(Stored data)

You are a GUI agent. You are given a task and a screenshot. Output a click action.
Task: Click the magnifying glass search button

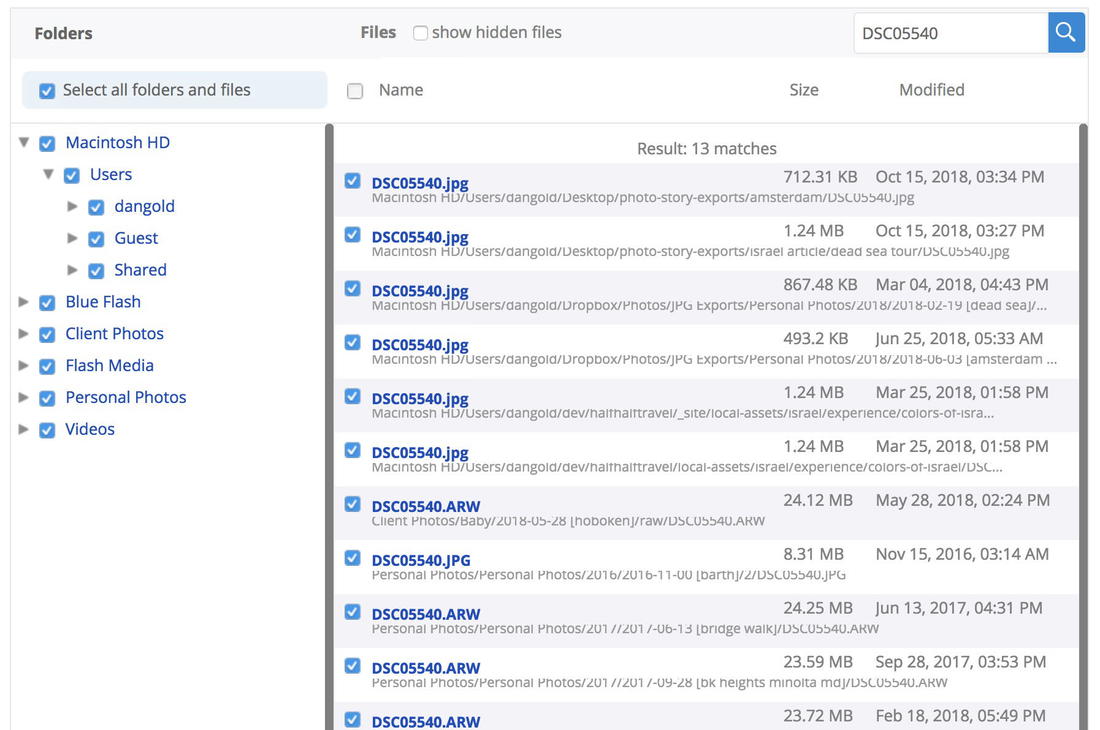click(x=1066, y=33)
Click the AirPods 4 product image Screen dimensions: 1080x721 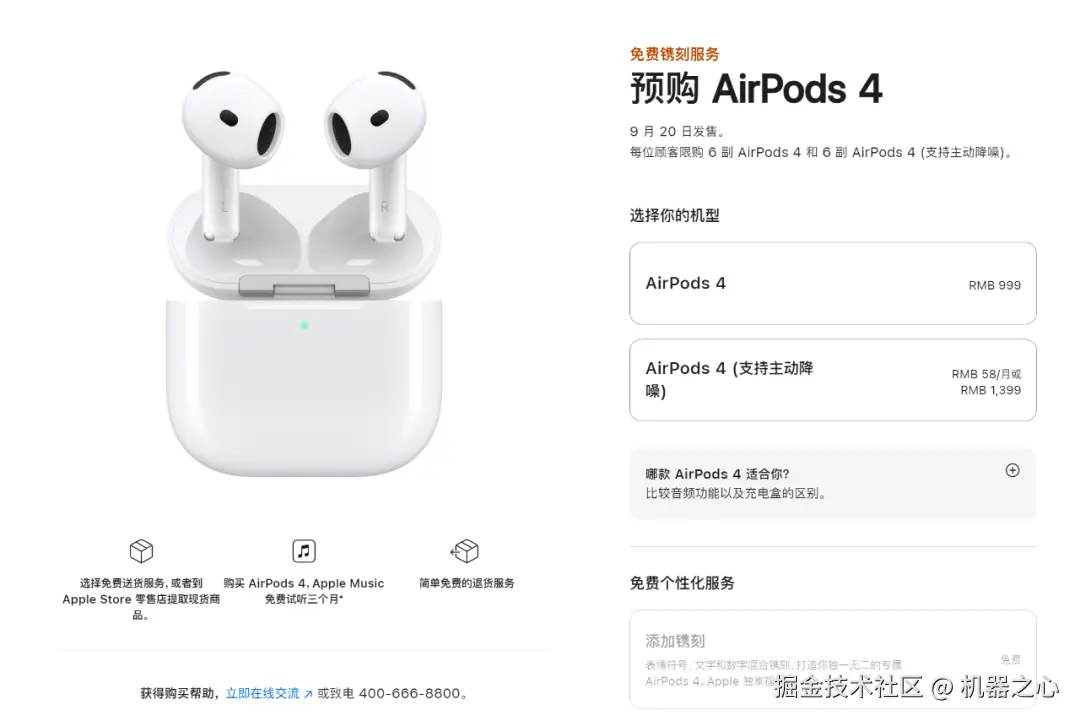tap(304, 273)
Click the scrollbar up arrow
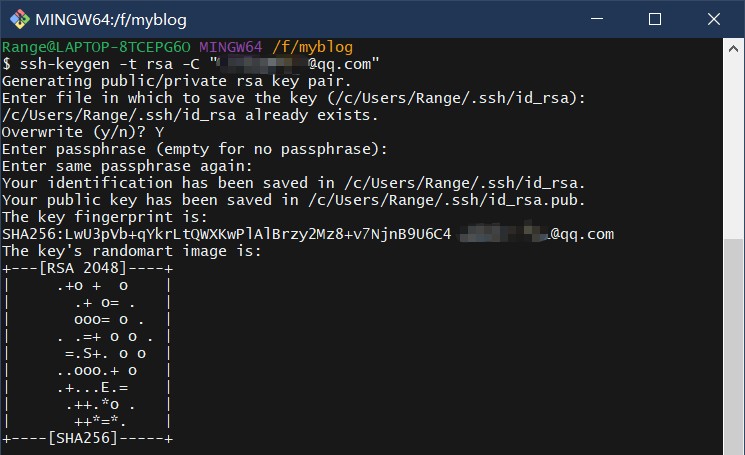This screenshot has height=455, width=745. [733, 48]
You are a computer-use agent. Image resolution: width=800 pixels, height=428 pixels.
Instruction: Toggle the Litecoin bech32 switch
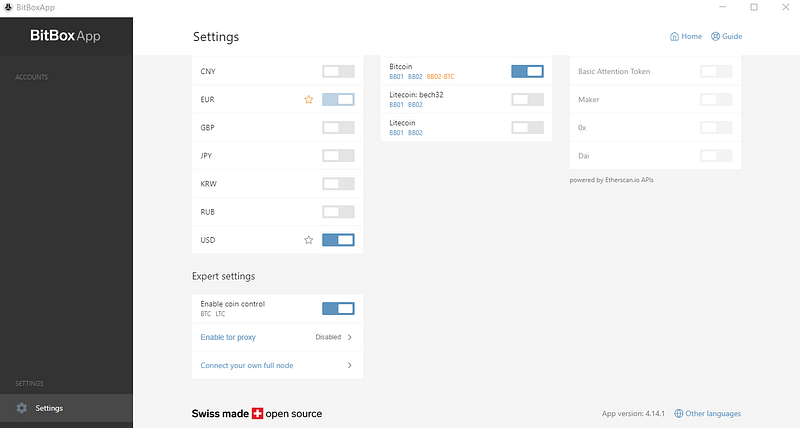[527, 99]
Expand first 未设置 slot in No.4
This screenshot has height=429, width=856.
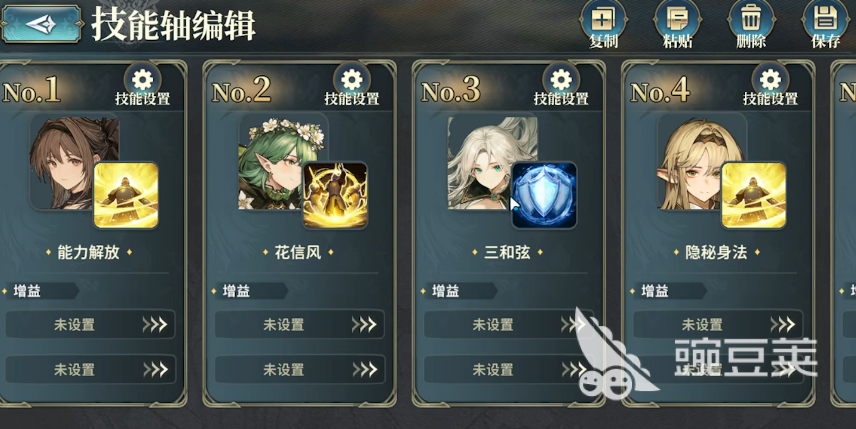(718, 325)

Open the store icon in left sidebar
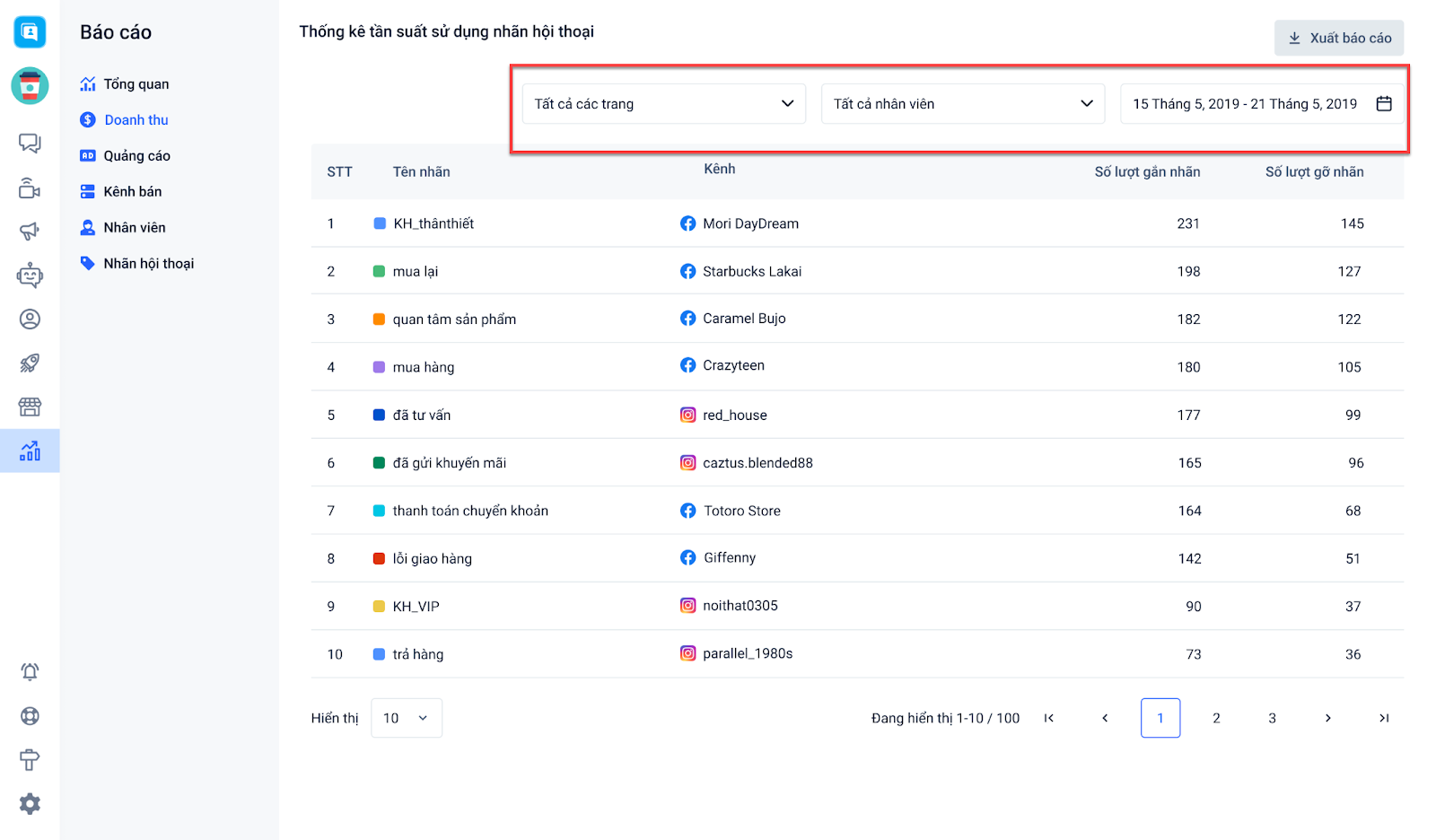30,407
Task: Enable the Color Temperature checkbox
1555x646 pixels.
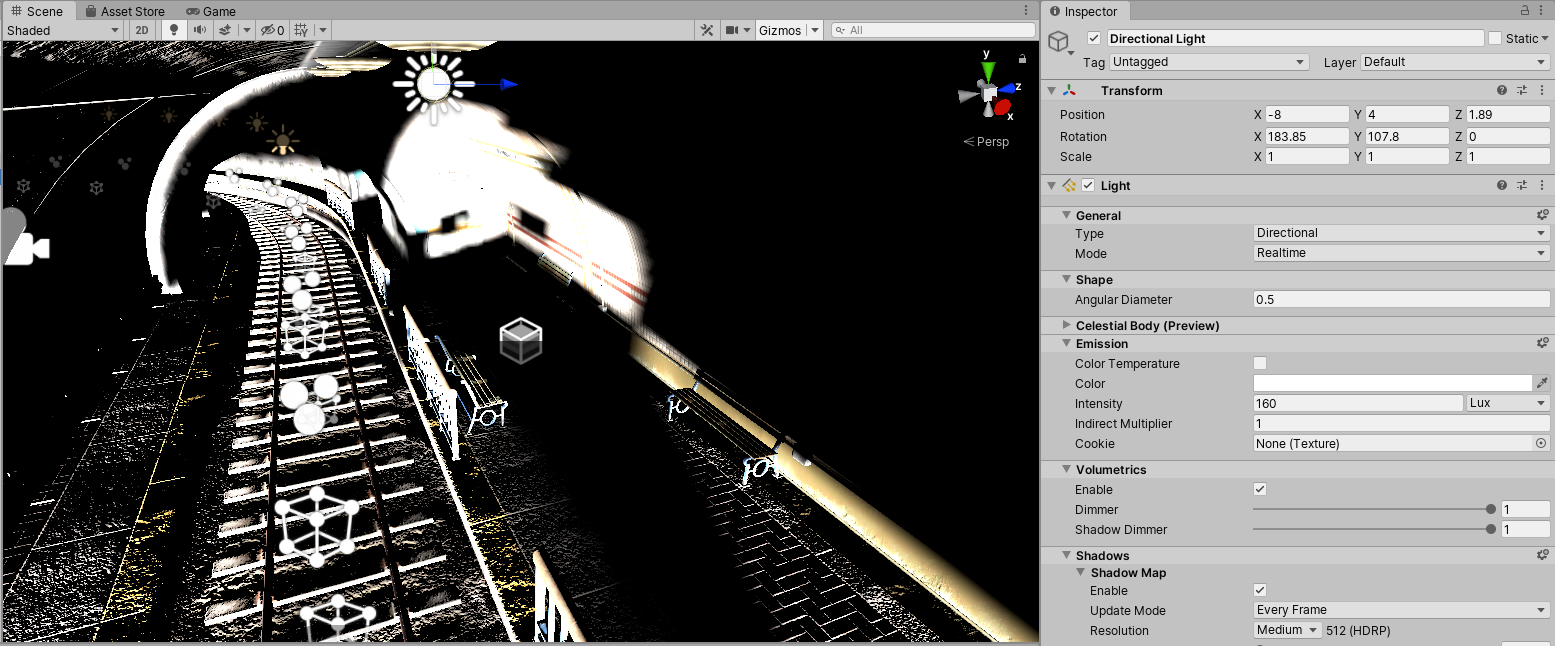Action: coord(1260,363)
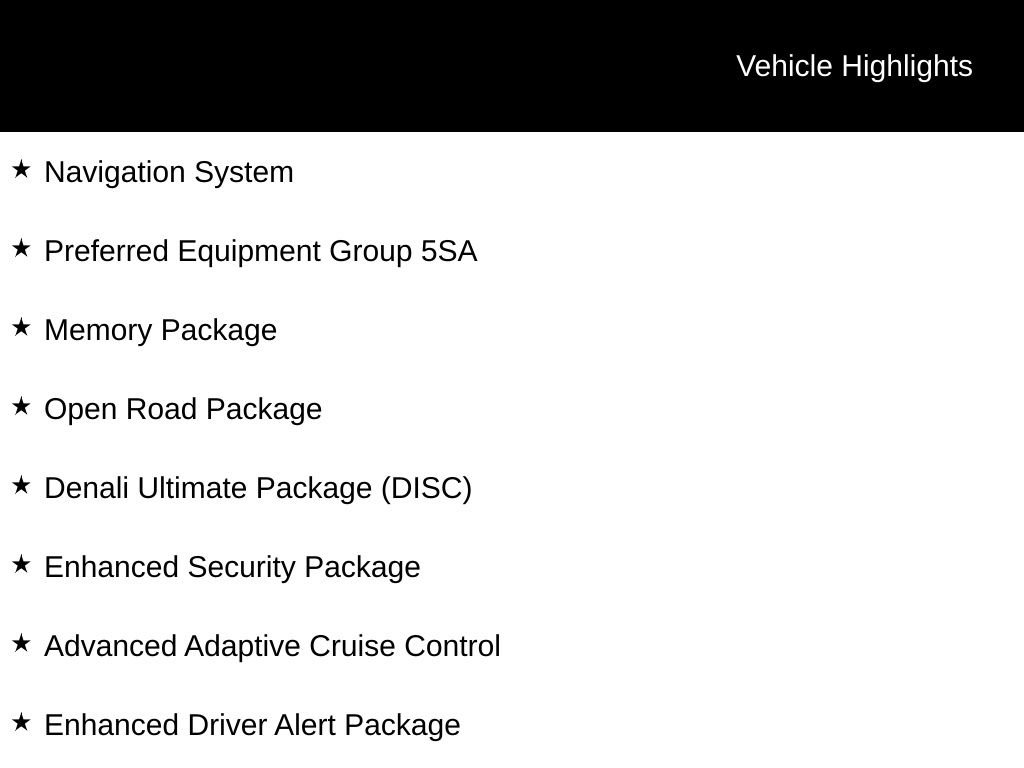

WHAT IS REQUIRED :: A single number is requested: the count of lines in the data that hold "agent".

SOLVED EXERCISE :: 2